In its 37th year, the celebration draws activists, politicians, labor and religious leaders to honor King. This year it was hosted at Temple Adath Yeshurun.
The Johnson award, created in honor of a former school board member, went to Young Organizers United, which seeks to address ethnic and racial disparities in city schools.
One of the YOU leaders said the Johnson award shines a light on black girls who are doing amazing things in the community.
“What Martin Luther King has taught me is that someone who looks like me – even though I’m the only person who looks like me in the room – is important, worthy and human,” said Charity Kabari, a Central junior.
The group has yet to land a student on the school board, but now students have the ability to address the board at the beginning of meetings and receive a response, said Maxine Mosley, the vice president of the Manchester Education Association, who presented the award.
She noted that critics have called the YOU group rude and disrespectful, but she said YOU members spoke with a voice of passion and anger over their treatment.
“There are times to educate, times to organize and times to agitate,” Mosley said.
The event, put on by the Martin Luther King Jr. Coalition, is one of the largest in the state to honor King. The Martin Luther King Jr. Award went to Dr. Dottie Morris, vice president for diversity at Keene State College.
“We must not build walls around ourselves,” she said. “When we keep walls around ourselves, it closes us to so many blessings.”
The National Cultural Diversity Awareness Council had an event planned later Monday to honor the Greek heritage of the country.
And on Monday morning, a hundred or so current and former members of City Year, the national volunteer project that has sent hundreds of volunteers into Manchester schools, gathered at Hillside Middle School.
“Dr. King taught us that even against great odds, even when the deck is stacked, we can be the change we want to see,” said newly elected Congressman Chris Pappas, D- N.H.
He said increases in hate crimes, reductions in economic opportunities and widening of the opportunity gaps make him worry that the country is backsliding from King’s advocacy for social and economic justice.
The weather kept turnout down at both locations, with low numbers and empty chairs at both daytime events on Monday.

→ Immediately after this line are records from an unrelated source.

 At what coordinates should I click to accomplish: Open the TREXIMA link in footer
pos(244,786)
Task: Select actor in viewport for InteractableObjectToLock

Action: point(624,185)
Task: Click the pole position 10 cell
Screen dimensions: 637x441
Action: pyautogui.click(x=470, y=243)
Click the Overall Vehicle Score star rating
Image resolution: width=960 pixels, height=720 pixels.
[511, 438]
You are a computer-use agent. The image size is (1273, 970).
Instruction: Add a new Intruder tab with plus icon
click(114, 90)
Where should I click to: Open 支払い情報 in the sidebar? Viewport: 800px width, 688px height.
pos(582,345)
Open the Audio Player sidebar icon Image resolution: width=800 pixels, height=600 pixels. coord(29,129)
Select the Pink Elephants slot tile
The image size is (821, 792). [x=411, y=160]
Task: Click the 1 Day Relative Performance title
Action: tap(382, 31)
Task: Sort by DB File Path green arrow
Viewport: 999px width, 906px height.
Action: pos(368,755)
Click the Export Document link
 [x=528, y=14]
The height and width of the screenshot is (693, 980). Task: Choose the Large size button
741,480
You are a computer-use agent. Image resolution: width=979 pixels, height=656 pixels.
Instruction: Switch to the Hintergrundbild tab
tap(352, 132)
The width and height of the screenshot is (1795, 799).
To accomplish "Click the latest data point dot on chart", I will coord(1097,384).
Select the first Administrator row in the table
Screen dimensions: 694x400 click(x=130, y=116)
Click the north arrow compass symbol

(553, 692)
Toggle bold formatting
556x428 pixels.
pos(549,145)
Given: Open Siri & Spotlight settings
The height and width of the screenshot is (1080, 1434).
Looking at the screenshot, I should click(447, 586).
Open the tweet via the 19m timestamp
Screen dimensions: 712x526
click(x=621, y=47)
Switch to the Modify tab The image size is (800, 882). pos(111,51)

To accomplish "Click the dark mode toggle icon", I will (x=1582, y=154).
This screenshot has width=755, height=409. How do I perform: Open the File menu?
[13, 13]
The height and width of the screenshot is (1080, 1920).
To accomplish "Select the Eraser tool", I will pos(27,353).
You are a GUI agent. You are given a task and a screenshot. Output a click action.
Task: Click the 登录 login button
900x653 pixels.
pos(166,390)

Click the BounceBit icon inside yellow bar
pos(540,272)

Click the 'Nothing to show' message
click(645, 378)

The Hillside event included workshops that ranged from topics of microaggressions to the causes of poverty. Others were painting a room in the school’s office suite.
Monique Legault, a City Year volunteer at Henry Wilson School, opted for a paint roller rather than a discussion group.
“For me, Martin Luther King Day has always been a physical service project,” Legault said, noting her parents took her on volunteer projects while growing up. “I wanted to keep that alive,” she said.